Kim był Mateusz Murański?
Mateusz Murański urodził się w 1994 roku w Wałczu. Największą popularność zdobył przez konflikt z Arkadiuszem Tańculą, który doprowadził do ich walki na FAME MMA 10 w maju 2021 roku. "Muran" zaimponował wówczas ogromną odpornością, ale musiał pogodzić się z porażką na punkty. Imponujący występ sprawił, że wschodząca gwiazda freak-fightów otrzymała angaż w kolejnych federacjach. Na gali FEN 34 pewnie pokonał "Epic Cheat Meala", a na Elite Fighters najpierw wygrał z "Warszawskim Dresikiem", by jeszcze tego samego wieczoru potwornie znokautować "Mielonidasa".

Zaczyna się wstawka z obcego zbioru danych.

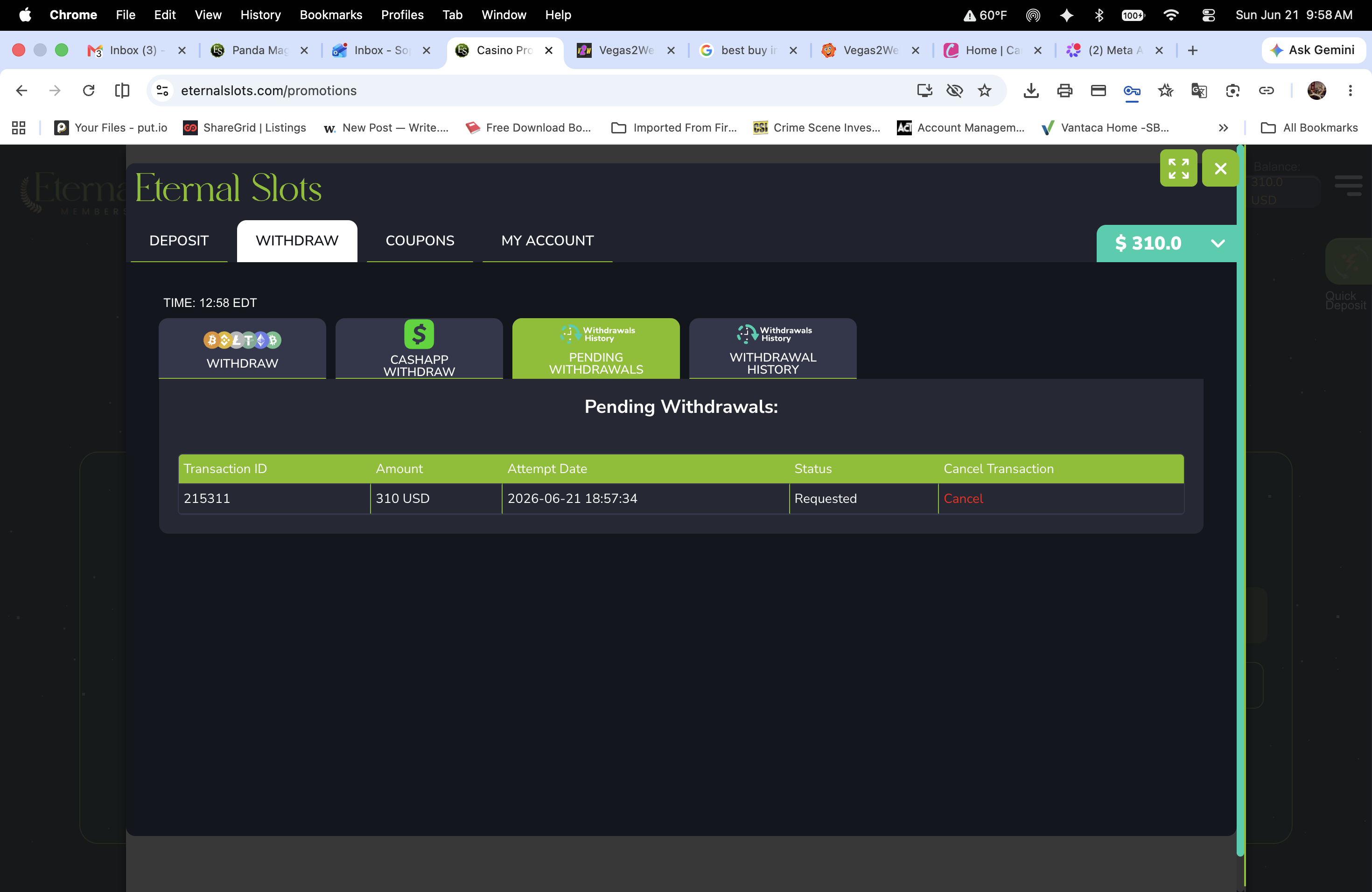The image size is (1372, 892).
Task: Toggle the crossed-eye tracking protection icon
Action: [955, 91]
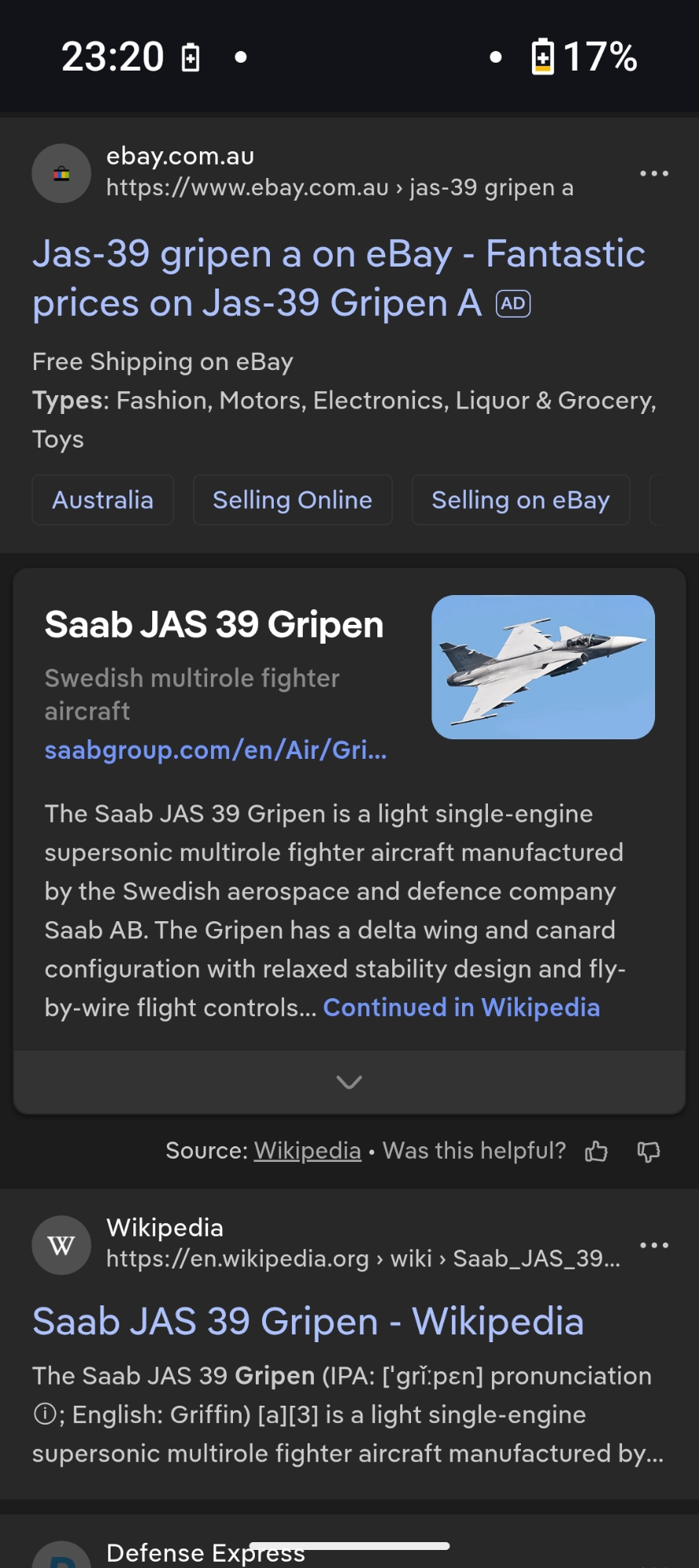This screenshot has width=699, height=1568.
Task: Tap the thumbs up helpful icon
Action: pos(596,1151)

W listopadzie 2021 r. miało dojść do oczekiwanego rewanżu z Tańculą, jednak Murański doznał kontuzji, a jego miejsce zajął ojciec, Jacek. Kolejny rok był dla młodego "Murana" jeszcze bardziej intensywny. 2022 rok rozpoczął się dla Murańskiego walką w boksie z "Don Kasjo" na gali Prime Show MMA 1. Kasjusz pewnie wypunktował mniej doświadczonego przeciwnika, ale to nie zniechęciło wałczanina. Po trzech miesiącach na FAME MMA 14 odniósł cenne zwycięstwo z Alanem Kwiecińskim i doczekał się upragnionego rewanżu z Tańculą. Na FAME 15 po raz pierwszy w karierze przegrał przed czasem, a były przyjaciel poddał go duszeniem zza pleców. Był to spory cios dla Murańskiego, który przegrał kolejne dwie walki. Pod koniec września został rozbity w boksie przez zawodowca, Vaso Bakocevicia, a na grudniowym High League 5 sensacyjnie przegrał z Pawłem "Scarface" Bombą w K-1.